MXenes (Ti₃C₂T_x) as two-dimensional nanomaterials have demonstrated great potential in energy storage, electromagnetic interference shielding and catalysis. However, the mechanical fragility of MXenes and their vulnerability to oxidation in a water–oxygen environment severely limit their practical application. Herein, inspired by the “brick and mortar” structure of natural nacre, a flexible MXene/quaternary chitosan (QCS) membrane with high mechanical robustness, outstanding antioxidant activity, and tailored electronic conductivity was developed for efficient photothermal conversion.
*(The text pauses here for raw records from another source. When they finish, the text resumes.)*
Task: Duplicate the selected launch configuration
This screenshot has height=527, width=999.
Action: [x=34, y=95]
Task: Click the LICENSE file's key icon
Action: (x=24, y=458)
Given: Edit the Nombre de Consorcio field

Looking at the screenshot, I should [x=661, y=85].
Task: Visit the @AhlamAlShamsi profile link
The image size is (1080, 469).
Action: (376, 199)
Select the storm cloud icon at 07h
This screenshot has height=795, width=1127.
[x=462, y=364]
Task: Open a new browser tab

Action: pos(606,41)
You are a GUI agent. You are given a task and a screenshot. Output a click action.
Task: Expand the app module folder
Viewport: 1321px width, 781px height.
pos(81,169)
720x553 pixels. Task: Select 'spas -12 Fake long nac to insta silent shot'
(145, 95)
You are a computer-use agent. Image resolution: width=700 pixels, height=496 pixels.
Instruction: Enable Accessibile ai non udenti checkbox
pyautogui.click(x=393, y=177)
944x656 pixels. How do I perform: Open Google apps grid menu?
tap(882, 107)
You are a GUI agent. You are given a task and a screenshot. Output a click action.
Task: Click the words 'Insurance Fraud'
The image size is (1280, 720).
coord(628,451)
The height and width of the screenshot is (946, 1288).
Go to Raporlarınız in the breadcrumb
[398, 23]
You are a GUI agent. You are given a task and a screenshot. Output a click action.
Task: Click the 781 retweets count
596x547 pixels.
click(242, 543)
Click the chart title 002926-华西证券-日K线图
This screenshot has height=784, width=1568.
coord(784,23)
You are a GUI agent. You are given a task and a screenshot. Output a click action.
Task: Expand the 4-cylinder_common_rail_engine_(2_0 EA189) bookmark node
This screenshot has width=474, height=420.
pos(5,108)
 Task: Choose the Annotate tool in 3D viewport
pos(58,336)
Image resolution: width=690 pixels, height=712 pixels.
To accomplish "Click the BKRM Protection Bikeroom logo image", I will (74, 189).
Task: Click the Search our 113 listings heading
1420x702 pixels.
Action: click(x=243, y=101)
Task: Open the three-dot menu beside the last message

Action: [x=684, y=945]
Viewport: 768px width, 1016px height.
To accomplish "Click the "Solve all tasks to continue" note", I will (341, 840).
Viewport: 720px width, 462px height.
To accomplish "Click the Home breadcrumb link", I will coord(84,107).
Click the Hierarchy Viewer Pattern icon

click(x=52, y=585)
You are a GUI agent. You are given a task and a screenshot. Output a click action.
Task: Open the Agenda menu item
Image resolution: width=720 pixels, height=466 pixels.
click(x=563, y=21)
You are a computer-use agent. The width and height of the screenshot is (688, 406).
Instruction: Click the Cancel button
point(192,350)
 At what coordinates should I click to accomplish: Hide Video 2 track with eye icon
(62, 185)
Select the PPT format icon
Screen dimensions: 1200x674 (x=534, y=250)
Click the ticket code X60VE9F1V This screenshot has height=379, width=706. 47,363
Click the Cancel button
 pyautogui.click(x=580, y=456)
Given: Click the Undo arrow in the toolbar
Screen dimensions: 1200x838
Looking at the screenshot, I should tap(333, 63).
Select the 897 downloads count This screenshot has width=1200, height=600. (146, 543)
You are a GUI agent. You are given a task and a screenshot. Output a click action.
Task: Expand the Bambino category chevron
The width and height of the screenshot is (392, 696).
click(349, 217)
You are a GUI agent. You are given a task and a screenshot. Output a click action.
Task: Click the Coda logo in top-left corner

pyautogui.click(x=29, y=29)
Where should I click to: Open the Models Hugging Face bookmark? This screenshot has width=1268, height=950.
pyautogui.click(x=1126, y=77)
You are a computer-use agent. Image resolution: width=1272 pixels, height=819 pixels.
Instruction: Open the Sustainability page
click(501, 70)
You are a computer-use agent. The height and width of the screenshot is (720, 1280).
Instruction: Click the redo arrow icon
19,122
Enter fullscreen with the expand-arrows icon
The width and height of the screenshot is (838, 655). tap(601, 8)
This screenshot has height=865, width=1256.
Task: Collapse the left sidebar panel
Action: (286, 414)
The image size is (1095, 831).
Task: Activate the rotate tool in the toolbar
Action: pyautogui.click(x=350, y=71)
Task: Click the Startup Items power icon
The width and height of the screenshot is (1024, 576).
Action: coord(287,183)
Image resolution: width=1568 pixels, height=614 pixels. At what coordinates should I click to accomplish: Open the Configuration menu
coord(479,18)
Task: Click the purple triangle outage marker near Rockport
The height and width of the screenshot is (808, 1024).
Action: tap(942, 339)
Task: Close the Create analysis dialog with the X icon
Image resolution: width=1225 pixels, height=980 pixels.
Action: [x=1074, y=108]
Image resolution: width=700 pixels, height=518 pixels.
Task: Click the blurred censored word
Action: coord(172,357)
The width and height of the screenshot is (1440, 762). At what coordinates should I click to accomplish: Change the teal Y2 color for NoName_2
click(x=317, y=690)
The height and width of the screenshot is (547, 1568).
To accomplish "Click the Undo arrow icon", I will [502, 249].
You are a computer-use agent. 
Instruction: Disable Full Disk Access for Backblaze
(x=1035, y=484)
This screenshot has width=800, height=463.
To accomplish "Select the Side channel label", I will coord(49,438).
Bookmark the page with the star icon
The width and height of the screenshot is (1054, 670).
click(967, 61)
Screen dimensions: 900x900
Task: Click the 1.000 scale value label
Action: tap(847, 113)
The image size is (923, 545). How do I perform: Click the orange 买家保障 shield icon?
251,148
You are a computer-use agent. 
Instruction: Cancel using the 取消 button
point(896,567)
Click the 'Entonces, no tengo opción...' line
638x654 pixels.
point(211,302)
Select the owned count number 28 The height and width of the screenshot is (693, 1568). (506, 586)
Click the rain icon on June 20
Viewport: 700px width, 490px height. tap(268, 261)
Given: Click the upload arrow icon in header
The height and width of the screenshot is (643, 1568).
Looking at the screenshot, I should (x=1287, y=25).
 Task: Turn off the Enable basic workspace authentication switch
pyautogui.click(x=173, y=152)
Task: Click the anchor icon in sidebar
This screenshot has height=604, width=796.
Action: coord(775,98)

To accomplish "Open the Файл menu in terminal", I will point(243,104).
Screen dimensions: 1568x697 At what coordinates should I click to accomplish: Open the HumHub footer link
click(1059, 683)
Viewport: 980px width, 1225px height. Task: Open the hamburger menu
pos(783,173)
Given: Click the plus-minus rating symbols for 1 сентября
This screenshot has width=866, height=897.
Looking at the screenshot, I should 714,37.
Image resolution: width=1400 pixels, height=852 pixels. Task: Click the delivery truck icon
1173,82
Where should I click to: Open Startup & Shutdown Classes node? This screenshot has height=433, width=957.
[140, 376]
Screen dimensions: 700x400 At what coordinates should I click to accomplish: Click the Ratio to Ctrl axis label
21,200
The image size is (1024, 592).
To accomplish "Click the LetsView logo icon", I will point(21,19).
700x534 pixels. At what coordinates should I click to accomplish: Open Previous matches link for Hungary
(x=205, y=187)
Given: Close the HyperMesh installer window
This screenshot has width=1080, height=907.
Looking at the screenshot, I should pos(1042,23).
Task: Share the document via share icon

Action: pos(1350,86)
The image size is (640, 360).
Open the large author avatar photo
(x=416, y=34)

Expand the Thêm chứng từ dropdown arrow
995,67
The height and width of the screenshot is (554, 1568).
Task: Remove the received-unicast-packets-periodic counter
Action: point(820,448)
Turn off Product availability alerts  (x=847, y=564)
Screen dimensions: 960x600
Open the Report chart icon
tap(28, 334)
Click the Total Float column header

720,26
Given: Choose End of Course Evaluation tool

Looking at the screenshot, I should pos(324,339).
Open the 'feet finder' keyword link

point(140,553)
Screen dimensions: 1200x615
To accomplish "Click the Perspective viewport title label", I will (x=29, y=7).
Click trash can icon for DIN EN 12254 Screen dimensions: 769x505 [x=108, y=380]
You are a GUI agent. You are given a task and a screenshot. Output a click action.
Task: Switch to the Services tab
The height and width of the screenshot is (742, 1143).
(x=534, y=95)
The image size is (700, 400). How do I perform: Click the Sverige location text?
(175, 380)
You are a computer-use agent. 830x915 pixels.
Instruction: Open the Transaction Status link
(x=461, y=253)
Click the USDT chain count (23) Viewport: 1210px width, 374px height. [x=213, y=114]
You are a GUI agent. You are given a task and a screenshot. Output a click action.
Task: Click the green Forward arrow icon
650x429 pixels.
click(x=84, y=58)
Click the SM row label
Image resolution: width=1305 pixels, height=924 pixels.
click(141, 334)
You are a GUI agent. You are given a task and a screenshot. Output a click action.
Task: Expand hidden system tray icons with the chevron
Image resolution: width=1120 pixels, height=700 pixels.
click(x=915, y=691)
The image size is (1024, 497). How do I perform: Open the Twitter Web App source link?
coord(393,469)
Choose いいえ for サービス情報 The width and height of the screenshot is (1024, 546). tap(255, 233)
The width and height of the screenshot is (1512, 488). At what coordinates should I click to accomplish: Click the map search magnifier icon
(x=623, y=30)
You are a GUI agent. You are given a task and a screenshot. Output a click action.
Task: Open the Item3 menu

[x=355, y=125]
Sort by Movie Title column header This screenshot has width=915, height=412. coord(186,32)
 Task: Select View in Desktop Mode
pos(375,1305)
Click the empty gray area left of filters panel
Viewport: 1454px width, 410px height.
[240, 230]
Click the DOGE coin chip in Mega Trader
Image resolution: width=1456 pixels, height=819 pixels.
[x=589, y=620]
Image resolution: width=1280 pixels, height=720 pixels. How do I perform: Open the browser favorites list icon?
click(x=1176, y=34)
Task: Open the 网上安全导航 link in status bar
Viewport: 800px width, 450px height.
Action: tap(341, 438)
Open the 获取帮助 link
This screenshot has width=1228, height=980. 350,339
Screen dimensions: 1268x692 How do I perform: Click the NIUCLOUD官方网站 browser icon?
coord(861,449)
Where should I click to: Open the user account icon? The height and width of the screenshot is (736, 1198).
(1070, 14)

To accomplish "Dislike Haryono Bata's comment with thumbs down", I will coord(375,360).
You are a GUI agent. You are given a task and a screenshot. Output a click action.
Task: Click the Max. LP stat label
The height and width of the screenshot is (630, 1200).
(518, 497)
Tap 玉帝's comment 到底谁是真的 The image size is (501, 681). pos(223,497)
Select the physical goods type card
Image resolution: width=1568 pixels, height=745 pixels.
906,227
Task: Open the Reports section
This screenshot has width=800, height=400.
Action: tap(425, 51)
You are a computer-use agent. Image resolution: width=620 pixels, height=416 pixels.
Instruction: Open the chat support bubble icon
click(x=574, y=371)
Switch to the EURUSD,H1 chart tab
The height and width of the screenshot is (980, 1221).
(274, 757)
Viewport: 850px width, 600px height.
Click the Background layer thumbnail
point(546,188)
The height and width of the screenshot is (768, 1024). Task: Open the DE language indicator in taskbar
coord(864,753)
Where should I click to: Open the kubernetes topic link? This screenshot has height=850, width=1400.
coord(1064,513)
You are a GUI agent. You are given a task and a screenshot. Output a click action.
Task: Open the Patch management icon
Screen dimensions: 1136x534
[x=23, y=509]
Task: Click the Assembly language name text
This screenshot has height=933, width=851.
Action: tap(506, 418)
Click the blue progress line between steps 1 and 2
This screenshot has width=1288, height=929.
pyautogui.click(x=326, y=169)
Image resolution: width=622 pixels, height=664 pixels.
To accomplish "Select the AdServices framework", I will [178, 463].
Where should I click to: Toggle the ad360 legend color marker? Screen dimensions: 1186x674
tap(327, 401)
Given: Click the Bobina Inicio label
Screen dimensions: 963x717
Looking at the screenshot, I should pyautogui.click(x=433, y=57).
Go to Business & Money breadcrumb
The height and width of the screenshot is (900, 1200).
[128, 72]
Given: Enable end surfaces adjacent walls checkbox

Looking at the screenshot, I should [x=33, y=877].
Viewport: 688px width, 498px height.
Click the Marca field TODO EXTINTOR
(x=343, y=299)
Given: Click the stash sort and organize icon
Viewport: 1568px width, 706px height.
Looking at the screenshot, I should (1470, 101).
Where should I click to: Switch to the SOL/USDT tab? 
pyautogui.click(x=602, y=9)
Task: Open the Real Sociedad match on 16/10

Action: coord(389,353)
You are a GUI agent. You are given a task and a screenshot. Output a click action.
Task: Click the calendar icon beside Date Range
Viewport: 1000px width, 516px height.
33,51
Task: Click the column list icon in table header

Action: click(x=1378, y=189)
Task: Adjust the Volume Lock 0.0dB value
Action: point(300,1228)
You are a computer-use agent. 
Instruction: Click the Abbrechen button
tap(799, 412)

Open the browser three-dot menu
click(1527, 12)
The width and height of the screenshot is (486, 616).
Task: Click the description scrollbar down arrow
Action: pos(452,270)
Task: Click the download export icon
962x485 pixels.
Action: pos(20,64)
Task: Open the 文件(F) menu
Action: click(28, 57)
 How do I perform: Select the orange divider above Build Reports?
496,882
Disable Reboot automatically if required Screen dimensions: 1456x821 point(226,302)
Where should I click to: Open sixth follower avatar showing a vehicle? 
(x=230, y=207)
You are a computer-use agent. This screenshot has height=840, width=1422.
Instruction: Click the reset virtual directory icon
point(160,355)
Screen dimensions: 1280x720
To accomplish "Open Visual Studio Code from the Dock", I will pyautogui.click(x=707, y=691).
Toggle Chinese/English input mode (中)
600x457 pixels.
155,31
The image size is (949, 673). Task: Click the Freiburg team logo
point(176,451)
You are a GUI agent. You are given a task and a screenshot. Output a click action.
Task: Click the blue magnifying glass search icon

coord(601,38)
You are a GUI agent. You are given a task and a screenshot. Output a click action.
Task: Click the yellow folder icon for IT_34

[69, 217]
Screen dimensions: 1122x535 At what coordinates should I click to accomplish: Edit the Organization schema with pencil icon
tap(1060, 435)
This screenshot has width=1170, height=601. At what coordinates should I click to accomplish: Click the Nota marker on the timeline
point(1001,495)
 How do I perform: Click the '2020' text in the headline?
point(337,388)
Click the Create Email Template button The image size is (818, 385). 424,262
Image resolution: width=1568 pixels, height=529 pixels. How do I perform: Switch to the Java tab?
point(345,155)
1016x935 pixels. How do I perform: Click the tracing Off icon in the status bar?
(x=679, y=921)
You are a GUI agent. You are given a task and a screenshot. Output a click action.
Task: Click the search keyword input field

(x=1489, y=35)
The intercalation and confinement of positively charged QCS molecular chains between MXene nanosheets largely enhance the mechanical strength of MXene/QCS membranes by improving the interfacial interaction. Arising from the electrostatic interaction and hydrogen bonding between MXene nanosheets and QCS molecular chains, MXene/QCS membranes simultaneously possess a high tensile strength of 50.93 MPa and a Young's modulus of 4.4 GPa. The electronic conductivity can be easily tailored by controlling the MXene-QCS weight ratio, achieving a maximum value of 128 S m⁻¹. Interestingly, the antioxidant nature of QCS contributes to an outstanding radical scavenging capacity of over 80%. More importantly, the developed MXene/QCS membrane demonstrates efficient photothermal conversion with the rate of the temperature increase up to 1.5 °C min⁻¹ under simulated sunlight irradiation, showing great potential in the fields of photothermal therapy and solar steam generation.